Wednesday, March 13, 2013

Motivational Poster Planning



Introduction to this project: This unit we have been learning about how to use photoshop. This project focuses on using photoshop to edit text and possibly images to convey a motivational message and learn how to utilize photoshop to accomplish what we want along the way.

The beginning of this project requires a lot of learning and planning before starting the final product. I have done many photoshop tutorials to practice editing text in photoshop and viewed over other motivational posters to inspire my own. Below are the many images and quotes I have chosen to analyze and consider using in my final poster, as well as the sketchbook thumbnails I have created to structure my own designs.

Poster Planning/Inspiration:

Idea #1: "Carpe Diem"
I like this poster and quote because it truly is inspirational. I love the Latin quote "Carpe Diem" that translates to "seize the day," I think it sends a very positive, opportunist message that everyone should heed. Additionally I like the concept of having the text be imbedded in the poster as part of the background image, in this instant it is carved into the sand. It also gives the poster a simple, natural feel that, to me, makes it even more motivational because it is relatable. To the right of the image are my thumbnails for this quote displaying how I would set up the poster. In this case I would either use an image of a sunrise on a lake or  a sunrise in a field and have the text be in the sky in a cursive font or shaped like the clouds themselves. Link to the Website 


Idea #2: "Not all (those) who wander are lost."
I love this poster because of how artistic and creative it is. It is bright, colorful, and cheery; every bit inspirational. I also love quote "Not all who wander are lost" by J. R. R. Tolkien. It may not be directly motivational but it is open to personal interpretation, an individual could read this quote and respond to it how they like, which I appreciate. It is a very free quote representing independence and determination, and I think the way it is displayed in this poster illustrates that freedom and conviction.   Link to Website

I like this poster because it takes a different perspective on how to present the quote.
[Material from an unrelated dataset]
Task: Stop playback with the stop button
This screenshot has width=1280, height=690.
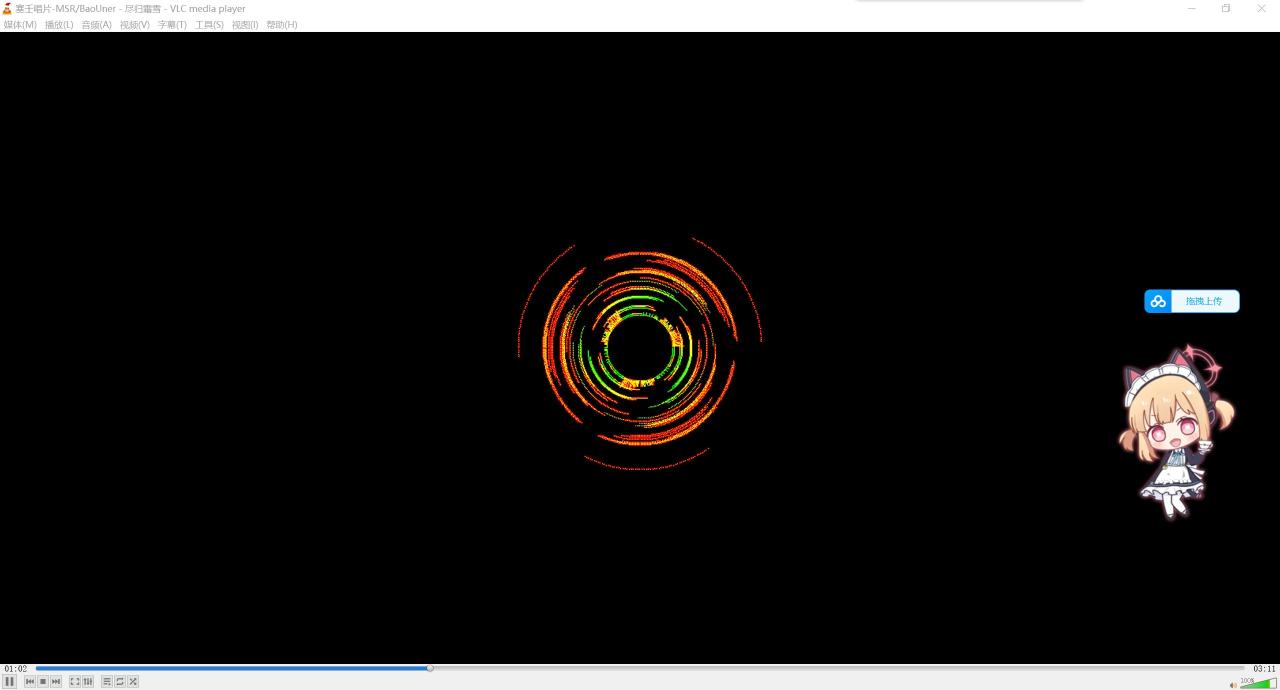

Although the text is small, the background image is blurred and unclear which directs your attention to what is clear and straight forward, the text. It also characterizes the saying itself, "Not all who wander are lost," by providing an indistinct picture that make you think, almost wander, but then it becomes clear and you understand what the image is of, which directs you on a straight path again. The selective use of bright colors in this poster also brightens it and adds some nice flare to something that is rather simple.       Link to Website


I clearly love this quote and message, so I played around with different ways to present it. I love this version of having a map by the background and the scrabble tiles as the text. Since this quote reminds me of traveling, wandering but seeing the world clearly, a map is the perfect background. I like how in this the map is faded, almost vintage, so that it is light and not distracting but very clear and has a purpose. Additionally, the scrabble tiles are a clever way to send the message. I think this is a very smart quote, and the scrabble text suggests that intellectual level as well as supplying the free and playful feeling that the message also inhabits. Link to Website
Above is an image of the sketchbook thumbnails I have drawn on how I would organize this poster. One idea is to have the background image be a faded, vintage map of the world with the text laying on top in a basic but bold font (this is inspired by the second image below). Another idea of mine is to have the background image be of a road in a forest, fading into the distance, with the text on the deep green tree tops in a white, cursive font. Lastly, an idea is to display the text in a white, flowing, and bubbly text (almost cursive, but not quite) on a light blue background with a sea green or light pink beach cruiser placed beneath it.


Idea #3: "The best is yet to come."
I love this quote. It is straight and to the point, as well as optimistic and reassuring. Because it is so blunt, simple and positive, I think the best way to present it is in a simple, profound way as done in this poster. The use of two colors, with the text in the bolder one, makes the message pop, along with having it in a large, basic font. The decorative curls and vine-like pattern beneath and above the words adds some character and flavor to the over all simple poster. Overall this poster is uncomplicated, pleasant and attractive. Link to Website

Above is an image of the thumbnails I have drawn for this poster idea. The first idea is that the background image would be a field of spring flowers beneath a clear blue sky, on which the text would be displayed in a basic, all lower-case font while the "best" would be cursive and in all caps. The second would have a background image of a road in a forest, fading into the distance with the text, in the same font and layout as the first idea, written in the strip of sky on top of the trees. Lastly I might like to have the background image be a sunrise on water "the best is yet to come" written in the sky, arching around the rising sun in a half circle or simply written straight across.